Quote the lines below exactly, from the one that holds "Task: Select row 52 via its row header" through the final line of the records, and only those.
####
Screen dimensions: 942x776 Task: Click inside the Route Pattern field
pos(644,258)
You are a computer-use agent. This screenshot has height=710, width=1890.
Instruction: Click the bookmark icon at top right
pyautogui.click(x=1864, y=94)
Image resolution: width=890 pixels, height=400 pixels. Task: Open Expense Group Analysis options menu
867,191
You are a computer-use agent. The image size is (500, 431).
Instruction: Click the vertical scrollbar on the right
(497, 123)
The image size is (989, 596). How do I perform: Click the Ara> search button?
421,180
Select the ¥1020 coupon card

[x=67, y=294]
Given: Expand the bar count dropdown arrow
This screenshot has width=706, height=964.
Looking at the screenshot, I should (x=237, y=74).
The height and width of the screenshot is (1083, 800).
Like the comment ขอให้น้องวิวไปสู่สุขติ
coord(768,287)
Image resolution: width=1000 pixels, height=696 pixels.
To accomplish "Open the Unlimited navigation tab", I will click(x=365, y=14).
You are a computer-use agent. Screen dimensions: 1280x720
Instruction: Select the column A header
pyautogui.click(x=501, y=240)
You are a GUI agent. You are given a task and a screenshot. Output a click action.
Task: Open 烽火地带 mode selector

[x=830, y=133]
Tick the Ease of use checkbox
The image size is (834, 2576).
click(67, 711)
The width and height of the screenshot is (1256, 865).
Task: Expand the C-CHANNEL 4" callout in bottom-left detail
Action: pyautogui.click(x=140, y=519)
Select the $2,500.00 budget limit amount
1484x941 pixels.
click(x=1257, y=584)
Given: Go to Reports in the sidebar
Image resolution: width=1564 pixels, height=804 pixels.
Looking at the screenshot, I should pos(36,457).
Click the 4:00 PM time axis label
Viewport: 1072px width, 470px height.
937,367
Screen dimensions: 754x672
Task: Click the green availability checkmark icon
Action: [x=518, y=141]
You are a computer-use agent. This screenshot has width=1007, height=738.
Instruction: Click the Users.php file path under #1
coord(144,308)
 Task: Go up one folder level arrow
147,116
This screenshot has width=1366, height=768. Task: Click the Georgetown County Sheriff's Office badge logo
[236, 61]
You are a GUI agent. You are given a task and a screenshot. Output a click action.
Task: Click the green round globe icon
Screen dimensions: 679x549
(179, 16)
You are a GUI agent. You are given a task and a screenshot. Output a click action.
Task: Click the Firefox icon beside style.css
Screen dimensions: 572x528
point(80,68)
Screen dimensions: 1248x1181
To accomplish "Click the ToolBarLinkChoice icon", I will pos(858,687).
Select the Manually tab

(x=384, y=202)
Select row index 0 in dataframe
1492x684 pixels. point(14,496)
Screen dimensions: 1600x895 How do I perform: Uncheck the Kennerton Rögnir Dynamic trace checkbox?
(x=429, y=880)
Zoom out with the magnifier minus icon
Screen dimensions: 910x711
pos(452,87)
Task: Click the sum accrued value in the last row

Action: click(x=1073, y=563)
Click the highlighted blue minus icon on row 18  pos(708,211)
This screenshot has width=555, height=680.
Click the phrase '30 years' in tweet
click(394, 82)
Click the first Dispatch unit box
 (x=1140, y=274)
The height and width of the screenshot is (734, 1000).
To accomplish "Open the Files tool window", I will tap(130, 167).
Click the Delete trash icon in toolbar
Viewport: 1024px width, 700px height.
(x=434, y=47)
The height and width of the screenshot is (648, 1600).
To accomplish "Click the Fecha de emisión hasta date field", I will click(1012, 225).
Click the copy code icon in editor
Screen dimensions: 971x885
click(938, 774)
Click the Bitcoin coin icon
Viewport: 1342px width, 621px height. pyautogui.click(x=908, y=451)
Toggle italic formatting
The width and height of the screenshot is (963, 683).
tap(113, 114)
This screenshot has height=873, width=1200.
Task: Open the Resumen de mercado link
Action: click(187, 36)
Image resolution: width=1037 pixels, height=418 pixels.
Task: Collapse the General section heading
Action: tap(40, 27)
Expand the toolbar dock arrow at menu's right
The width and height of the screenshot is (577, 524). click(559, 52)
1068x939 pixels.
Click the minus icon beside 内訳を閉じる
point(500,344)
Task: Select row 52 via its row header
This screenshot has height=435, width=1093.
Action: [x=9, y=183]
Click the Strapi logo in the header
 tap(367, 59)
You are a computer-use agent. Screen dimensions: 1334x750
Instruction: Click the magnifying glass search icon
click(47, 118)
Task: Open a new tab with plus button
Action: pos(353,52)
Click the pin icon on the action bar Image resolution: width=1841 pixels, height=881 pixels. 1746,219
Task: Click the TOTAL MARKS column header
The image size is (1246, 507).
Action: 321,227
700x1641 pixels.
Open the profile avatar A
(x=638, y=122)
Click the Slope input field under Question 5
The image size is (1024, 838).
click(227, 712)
####
* Problem solution *
Task: Select row 52 via its row header
This screenshot has height=435, width=1093.
Action: [x=9, y=183]
Click the Strapi logo in the header
 tap(367, 59)
You are a computer-use agent. Screen dimensions: 1334x750
Instruction: Click the magnifying glass search icon
click(47, 118)
Task: Open a new tab with plus button
Action: pos(353,52)
Click the pin icon on the action bar Image resolution: width=1841 pixels, height=881 pixels. 1746,219
Task: Click the TOTAL MARKS column header
The image size is (1246, 507).
Action: 321,227
700x1641 pixels.
Open the profile avatar A
(x=638, y=122)
Click the Slope input field under Question 5
The image size is (1024, 838).
click(227, 712)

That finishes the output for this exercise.